Source information:
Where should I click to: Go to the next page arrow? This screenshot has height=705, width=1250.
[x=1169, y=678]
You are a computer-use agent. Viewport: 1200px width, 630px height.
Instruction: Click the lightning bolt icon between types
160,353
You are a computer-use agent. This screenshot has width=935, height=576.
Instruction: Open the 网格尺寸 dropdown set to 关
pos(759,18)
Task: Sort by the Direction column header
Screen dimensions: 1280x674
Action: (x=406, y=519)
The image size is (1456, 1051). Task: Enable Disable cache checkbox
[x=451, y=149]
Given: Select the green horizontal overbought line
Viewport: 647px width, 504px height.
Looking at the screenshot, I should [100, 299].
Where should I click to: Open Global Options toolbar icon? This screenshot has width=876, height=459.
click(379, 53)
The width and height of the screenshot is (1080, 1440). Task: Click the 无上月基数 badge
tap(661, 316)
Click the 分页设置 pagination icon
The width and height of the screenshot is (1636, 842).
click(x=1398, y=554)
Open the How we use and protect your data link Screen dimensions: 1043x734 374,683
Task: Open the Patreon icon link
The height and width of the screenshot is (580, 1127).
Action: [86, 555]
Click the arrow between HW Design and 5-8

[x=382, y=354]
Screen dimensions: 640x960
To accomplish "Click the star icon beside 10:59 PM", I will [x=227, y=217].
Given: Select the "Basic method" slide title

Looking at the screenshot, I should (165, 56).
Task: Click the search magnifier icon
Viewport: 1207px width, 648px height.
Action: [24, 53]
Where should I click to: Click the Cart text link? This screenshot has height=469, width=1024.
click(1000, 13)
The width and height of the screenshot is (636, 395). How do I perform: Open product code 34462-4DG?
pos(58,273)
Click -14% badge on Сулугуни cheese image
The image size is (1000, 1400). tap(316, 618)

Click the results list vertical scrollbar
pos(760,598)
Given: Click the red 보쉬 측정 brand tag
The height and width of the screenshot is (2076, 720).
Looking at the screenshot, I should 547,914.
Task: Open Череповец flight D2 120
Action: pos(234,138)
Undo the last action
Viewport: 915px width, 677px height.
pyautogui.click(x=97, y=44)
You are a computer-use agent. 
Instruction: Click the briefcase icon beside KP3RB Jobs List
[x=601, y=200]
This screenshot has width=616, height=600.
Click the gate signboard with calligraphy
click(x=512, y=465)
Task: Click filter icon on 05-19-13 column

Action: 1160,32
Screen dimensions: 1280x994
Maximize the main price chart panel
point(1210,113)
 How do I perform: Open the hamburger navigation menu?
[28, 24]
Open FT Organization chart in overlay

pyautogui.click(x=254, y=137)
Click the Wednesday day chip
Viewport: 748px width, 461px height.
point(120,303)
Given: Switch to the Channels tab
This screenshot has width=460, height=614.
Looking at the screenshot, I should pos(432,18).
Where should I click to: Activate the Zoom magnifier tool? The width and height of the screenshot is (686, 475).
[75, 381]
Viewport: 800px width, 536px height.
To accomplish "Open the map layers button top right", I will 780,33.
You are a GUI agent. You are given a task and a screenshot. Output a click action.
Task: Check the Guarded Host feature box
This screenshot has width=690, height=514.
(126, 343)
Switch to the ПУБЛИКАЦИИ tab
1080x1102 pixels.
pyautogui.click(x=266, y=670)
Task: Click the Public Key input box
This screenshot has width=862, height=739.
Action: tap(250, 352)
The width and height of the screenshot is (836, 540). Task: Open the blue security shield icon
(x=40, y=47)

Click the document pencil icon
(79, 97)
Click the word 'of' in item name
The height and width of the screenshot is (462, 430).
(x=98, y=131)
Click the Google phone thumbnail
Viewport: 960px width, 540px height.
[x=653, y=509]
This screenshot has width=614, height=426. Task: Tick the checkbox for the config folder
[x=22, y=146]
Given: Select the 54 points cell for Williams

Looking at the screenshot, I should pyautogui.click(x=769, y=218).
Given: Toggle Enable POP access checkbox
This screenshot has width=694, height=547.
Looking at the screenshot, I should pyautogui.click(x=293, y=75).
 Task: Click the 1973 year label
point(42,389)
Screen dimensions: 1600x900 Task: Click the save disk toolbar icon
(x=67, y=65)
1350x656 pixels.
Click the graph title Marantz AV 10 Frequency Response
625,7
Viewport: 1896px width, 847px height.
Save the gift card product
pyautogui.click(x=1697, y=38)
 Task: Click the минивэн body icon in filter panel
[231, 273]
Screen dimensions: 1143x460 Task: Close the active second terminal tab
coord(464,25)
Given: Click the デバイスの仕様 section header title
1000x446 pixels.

What is needed:
The answer must be the complete listing, repeated exactly.

Answer for the task:
Where should I click to: Go to the next page arrow? This screenshot has height=705, width=1250.
[x=1169, y=678]
You are a computer-use agent. Viewport: 1200px width, 630px height.
Instruction: Click the lightning bolt icon between types
160,353
You are a computer-use agent. This screenshot has width=935, height=576.
Instruction: Open the 网格尺寸 dropdown set to 关
pos(759,18)
Task: Sort by the Direction column header
Screen dimensions: 1280x674
Action: (x=406, y=519)
The image size is (1456, 1051). Task: Enable Disable cache checkbox
[x=451, y=149]
Given: Select the green horizontal overbought line
Viewport: 647px width, 504px height.
Looking at the screenshot, I should [100, 299].
Where should I click to: Open Global Options toolbar icon? This screenshot has width=876, height=459.
click(379, 53)
The width and height of the screenshot is (1080, 1440). Task: Click the 无上月基数 badge
tap(661, 316)
Click the 分页设置 pagination icon
The width and height of the screenshot is (1636, 842).
click(x=1398, y=554)
Open the How we use and protect your data link Screen dimensions: 1043x734 374,683
Task: Open the Patreon icon link
The height and width of the screenshot is (580, 1127).
Action: [86, 555]
Click the arrow between HW Design and 5-8

[x=382, y=354]
Screen dimensions: 640x960
To accomplish "Click the star icon beside 10:59 PM", I will [x=227, y=217].
Given: Select the "Basic method" slide title

Looking at the screenshot, I should (165, 56).
Task: Click the search magnifier icon
Viewport: 1207px width, 648px height.
Action: [24, 53]
Where should I click to: Click the Cart text link? This screenshot has height=469, width=1024.
click(1000, 13)
The width and height of the screenshot is (636, 395). How do I perform: Open product code 34462-4DG?
pos(58,273)
Click -14% badge on Сулугуни cheese image
The image size is (1000, 1400). tap(316, 618)

Click the results list vertical scrollbar
pos(760,598)
Given: Click the red 보쉬 측정 brand tag
The height and width of the screenshot is (2076, 720).
Looking at the screenshot, I should 547,914.
Task: Open Череповец flight D2 120
Action: pos(234,138)
Undo the last action
Viewport: 915px width, 677px height.
pyautogui.click(x=97, y=44)
You are a computer-use agent. 
Instruction: Click the briefcase icon beside KP3RB Jobs List
[x=601, y=200]
This screenshot has width=616, height=600.
Click the gate signboard with calligraphy
click(x=512, y=465)
Task: Click filter icon on 05-19-13 column

Action: 1160,32
Screen dimensions: 1280x994
Maximize the main price chart panel
point(1210,113)
 How do I perform: Open the hamburger navigation menu?
[28, 24]
Open FT Organization chart in overlay

pyautogui.click(x=254, y=137)
Click the Wednesday day chip
Viewport: 748px width, 461px height.
point(120,303)
Given: Switch to the Channels tab
This screenshot has width=460, height=614.
Looking at the screenshot, I should pos(432,18).
Where should I click to: Activate the Zoom magnifier tool? The width and height of the screenshot is (686, 475).
[75, 381]
Viewport: 800px width, 536px height.
To accomplish "Open the map layers button top right", I will 780,33.
You are a GUI agent. You are given a task and a screenshot. Output a click action.
Task: Check the Guarded Host feature box
This screenshot has width=690, height=514.
(126, 343)
Switch to the ПУБЛИКАЦИИ tab
1080x1102 pixels.
pyautogui.click(x=266, y=670)
Task: Click the Public Key input box
This screenshot has width=862, height=739.
Action: tap(250, 352)
The width and height of the screenshot is (836, 540). Task: Open the blue security shield icon
(x=40, y=47)

Click the document pencil icon
(79, 97)
Click the word 'of' in item name
The height and width of the screenshot is (462, 430).
(x=98, y=131)
Click the Google phone thumbnail
Viewport: 960px width, 540px height.
[x=653, y=509]
This screenshot has width=614, height=426. Task: Tick the checkbox for the config folder
[x=22, y=146]
Given: Select the 54 points cell for Williams

Looking at the screenshot, I should pyautogui.click(x=769, y=218).
Given: Toggle Enable POP access checkbox
This screenshot has width=694, height=547.
Looking at the screenshot, I should pyautogui.click(x=293, y=75).
 Task: Click the 1973 year label
point(42,389)
Screen dimensions: 1600x900 Task: Click the save disk toolbar icon
(x=67, y=65)
1350x656 pixels.
Click the graph title Marantz AV 10 Frequency Response
625,7
Viewport: 1896px width, 847px height.
Save the gift card product
pyautogui.click(x=1697, y=38)
 Task: Click the минивэн body icon in filter panel
[231, 273]
Screen dimensions: 1143x460 Task: Close the active second terminal tab
coord(464,25)
Given: Click the デバイスの仕様 section header title
1000x446 pixels.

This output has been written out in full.